Selection of participants with progressive albuminuria (n=183) from the Prevention of Renal and Vascular End Stage Disease cohort.
Characteristics at baseline and last follow-up visit of participants with progressive albuminuria (progressors) and matched controls (matched for baseline albuminuria, age, and sex)
Urinary Excretion of Renal Damage Markers
Table 2 shows the urinary excretion of markers associated with damage to different segments of the nephron. As listed, the glomerular marker total IgG was significantly higher in progressors (1.29 versus 1.12 mg/24 h; P<0.01), whereas negatively charged IgG4 was similar in both groups. All proximal tubular markers, except cystatin C, and the general inflammation markers NGAL and MCP-1 were significantly lower in progressors compared with matched controls (NGAL, 5.5 versus 6.7 µg/24 h; MCP-1, 467 versus 741 ng/24 h) versus (KIM-1, 3.9 versus 7.4 µg/24 h; B2MG, 103 versus 169 µg/24 h; NAG, 0.01 versus 0.70 U/24 h; all P<0.01). In contrast, the distal tubular marker H-FABP tended to be higher in the progressors (3.4 versus 2.0 μg/24 h; P=0.08). For comparison, urinary excretion of markers associated with damage to different parts of the nephron is also given for a random set of healthy persons (n=109). In these healthy persons, urinary excretion of all markers was lower than in progressors (P<0.001 for all markers) and lower than in their albuminuria-matched controls (P<0.001 for all markers).
Baseline urinary excretions of renal damage markers at baseline of participants with progressive albuminuria (progressors, n=183), their matched controls (n=366, matched for baseline albuminuria, age and sex), as well as healthy controls
Fractional Excretions of Renal Damage Markers
To exclude that differences in plasma concentrations of the damage markers may have caused the differences in urinary excretion between progressors and matched controls, we also measured plasma concentrations of these damage markers and calculated their fractional excretions. As listed in Table 3, these findings corroborate the results observed with respect to urinary excretion.
Baseline fractional excretions of renal damage markers of participants with progressive albuminuria (progressors, n=183) and their matched controls (n=366, matched for baseline albuminuria, age, and sex)
Correlations between Markers
Table 4 shows correlations between all markers under investigation. Data are given separately for progressors and matched controls. As listed, almost all markers were significantly correlated to albuminuria and to each other.

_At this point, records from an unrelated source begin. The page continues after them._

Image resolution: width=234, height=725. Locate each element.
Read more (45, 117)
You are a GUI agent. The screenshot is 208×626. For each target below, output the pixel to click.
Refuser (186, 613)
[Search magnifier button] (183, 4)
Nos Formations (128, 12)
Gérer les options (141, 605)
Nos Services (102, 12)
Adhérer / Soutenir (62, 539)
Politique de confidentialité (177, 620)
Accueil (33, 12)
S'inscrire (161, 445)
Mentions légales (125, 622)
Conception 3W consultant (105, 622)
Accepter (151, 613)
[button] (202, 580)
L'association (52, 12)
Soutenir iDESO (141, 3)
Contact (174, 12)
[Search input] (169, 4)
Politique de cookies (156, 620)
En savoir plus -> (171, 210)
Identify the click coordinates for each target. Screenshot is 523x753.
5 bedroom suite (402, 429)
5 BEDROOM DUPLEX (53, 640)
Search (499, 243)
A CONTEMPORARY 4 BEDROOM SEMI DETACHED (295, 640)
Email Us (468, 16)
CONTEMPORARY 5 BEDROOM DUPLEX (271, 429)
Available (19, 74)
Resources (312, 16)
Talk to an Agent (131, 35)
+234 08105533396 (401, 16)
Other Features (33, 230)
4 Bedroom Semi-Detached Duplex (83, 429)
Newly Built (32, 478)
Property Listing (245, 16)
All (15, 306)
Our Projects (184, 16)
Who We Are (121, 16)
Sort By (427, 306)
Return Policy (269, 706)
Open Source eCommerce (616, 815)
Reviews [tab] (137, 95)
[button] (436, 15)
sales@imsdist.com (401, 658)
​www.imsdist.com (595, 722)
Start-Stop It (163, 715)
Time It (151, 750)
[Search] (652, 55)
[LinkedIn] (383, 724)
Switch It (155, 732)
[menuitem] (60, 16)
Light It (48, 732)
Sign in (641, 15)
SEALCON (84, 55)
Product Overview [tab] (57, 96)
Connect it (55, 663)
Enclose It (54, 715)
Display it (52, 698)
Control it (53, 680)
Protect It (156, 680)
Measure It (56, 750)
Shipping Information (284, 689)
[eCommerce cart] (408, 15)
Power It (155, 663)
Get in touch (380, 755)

Correlations between the 24-hour urinary excretions of albumin and the various damage markers in participants with progressive albuminuria (n=183) and matched controls (n=366)
Sensitivity Analyses
When all damage marker concentrations were expressed per millimoles of urinary creatinine, this yielded similar results as when 24-hour excretions were studied (data not shown). Furthermore, we investigated whether a difference in prescription rate of albuminuria-lowering drugs during follow-up in matched controls versus progressors may have influenced our results. When all participants were excluded that started with BP-, glucose-, and lipid-lowering drugs, 103 progressors and 195 matched controls remained. Using these strict criteria, essentially similar results were again obtained. In addition, when censoring for start of angiotensin converting-enzyme inhibitor/angiotensin receptor blocker treatment only, similar results were obtained. The same holds true when progressive albuminuria was defined post hoc as reaching the absolute threshold of >300 mg/24 h during follow-up instead of >150 mg/24 h. Again, both urinary and fractional excretion of IgG were significantly higher in progressors (n=75) compared with matched controls (n=150), whereas urinary and fractional excretion of all proximal tubular markers (except cystatin C) were lower (all P<0.01).
Discussion
In this study, we found that progress in albuminuria and the urinary excretion of the glomerular marker IgG and the distal tubular damage marker H-FABP were higher in participants compared with controls matched for baseline albuminuria, age, and sex. In contrast, the urinary excretion of most proximal tubular damage markers and general inflammation markers were lower in progressors. Furthermore, we showed that urinary excretion of all markers was lower in healthy individuals than in participants with progressive albuminuria as well as in their albuminuria-, age-, and sex-matched controls.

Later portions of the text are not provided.